Supplied data START

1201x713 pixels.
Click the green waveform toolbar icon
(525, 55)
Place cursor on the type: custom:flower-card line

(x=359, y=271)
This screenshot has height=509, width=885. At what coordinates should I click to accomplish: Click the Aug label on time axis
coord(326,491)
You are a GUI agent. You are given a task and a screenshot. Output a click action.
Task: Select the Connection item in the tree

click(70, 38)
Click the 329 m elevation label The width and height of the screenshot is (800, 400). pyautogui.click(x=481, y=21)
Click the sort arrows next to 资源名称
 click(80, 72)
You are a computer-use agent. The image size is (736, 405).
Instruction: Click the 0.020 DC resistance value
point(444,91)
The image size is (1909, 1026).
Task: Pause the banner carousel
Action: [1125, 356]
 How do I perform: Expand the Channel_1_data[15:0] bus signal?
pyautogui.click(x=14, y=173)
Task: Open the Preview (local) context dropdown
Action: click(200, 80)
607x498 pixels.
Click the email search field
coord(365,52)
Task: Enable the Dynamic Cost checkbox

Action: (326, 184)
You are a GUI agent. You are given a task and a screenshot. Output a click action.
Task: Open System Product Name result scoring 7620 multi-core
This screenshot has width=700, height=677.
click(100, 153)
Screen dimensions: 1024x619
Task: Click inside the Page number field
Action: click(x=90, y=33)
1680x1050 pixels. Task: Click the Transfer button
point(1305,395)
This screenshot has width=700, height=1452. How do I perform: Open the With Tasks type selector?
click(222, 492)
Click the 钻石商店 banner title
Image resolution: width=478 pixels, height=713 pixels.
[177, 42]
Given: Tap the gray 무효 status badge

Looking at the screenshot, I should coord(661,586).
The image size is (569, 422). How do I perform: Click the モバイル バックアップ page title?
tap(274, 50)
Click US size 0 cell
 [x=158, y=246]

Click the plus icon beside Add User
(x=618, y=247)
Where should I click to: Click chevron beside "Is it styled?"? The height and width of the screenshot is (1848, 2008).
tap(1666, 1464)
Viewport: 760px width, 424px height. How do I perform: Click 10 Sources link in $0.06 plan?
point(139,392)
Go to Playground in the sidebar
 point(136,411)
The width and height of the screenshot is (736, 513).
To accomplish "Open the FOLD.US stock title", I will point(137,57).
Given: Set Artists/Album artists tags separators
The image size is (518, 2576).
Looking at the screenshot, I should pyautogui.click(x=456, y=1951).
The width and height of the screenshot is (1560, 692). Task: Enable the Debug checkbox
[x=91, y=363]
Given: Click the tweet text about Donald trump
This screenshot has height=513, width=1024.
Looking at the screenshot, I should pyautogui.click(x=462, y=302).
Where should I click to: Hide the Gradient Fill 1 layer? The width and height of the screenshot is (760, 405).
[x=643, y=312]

Supplied data END

• **Instructions to follow**
Full repetition needed. Write out every entry above exactly as given.

• **Exercise solution**
1201x713 pixels.
Click the green waveform toolbar icon
(525, 55)
Place cursor on the type: custom:flower-card line

(x=359, y=271)
This screenshot has height=509, width=885. At what coordinates should I click to accomplish: Click the Aug label on time axis
coord(326,491)
You are a GUI agent. You are given a task and a screenshot. Output a click action.
Task: Select the Connection item in the tree

click(70, 38)
Click the 329 m elevation label The width and height of the screenshot is (800, 400). pyautogui.click(x=481, y=21)
Click the sort arrows next to 资源名称
 click(80, 72)
You are a computer-use agent. The image size is (736, 405).
Instruction: Click the 0.020 DC resistance value
point(444,91)
The image size is (1909, 1026).
Task: Pause the banner carousel
Action: [1125, 356]
 How do I perform: Expand the Channel_1_data[15:0] bus signal?
pyautogui.click(x=14, y=173)
Task: Open the Preview (local) context dropdown
Action: click(200, 80)
607x498 pixels.
Click the email search field
coord(365,52)
Task: Enable the Dynamic Cost checkbox

Action: (326, 184)
You are a GUI agent. You are given a task and a screenshot. Output a click action.
Task: Open System Product Name result scoring 7620 multi-core
This screenshot has width=700, height=677.
click(100, 153)
Screen dimensions: 1024x619
Task: Click inside the Page number field
Action: click(x=90, y=33)
1680x1050 pixels. Task: Click the Transfer button
point(1305,395)
This screenshot has width=700, height=1452. How do I perform: Open the With Tasks type selector?
click(222, 492)
Click the 钻石商店 banner title
Image resolution: width=478 pixels, height=713 pixels.
[177, 42]
Given: Tap the gray 무효 status badge

Looking at the screenshot, I should coord(661,586).
The image size is (569, 422). How do I perform: Click the モバイル バックアップ page title?
tap(274, 50)
Click US size 0 cell
 [x=158, y=246]

Click the plus icon beside Add User
(x=618, y=247)
Where should I click to: Click chevron beside "Is it styled?"? The height and width of the screenshot is (1848, 2008).
tap(1666, 1464)
Viewport: 760px width, 424px height. How do I perform: Click 10 Sources link in $0.06 plan?
point(139,392)
Go to Playground in the sidebar
 point(136,411)
The width and height of the screenshot is (736, 513).
To accomplish "Open the FOLD.US stock title", I will point(137,57).
Given: Set Artists/Album artists tags separators
The image size is (518, 2576).
Looking at the screenshot, I should pyautogui.click(x=456, y=1951).
The width and height of the screenshot is (1560, 692). Task: Enable the Debug checkbox
[x=91, y=363]
Given: Click the tweet text about Donald trump
This screenshot has height=513, width=1024.
Looking at the screenshot, I should pyautogui.click(x=462, y=302).
Where should I click to: Hide the Gradient Fill 1 layer? The width and height of the screenshot is (760, 405).
[x=643, y=312]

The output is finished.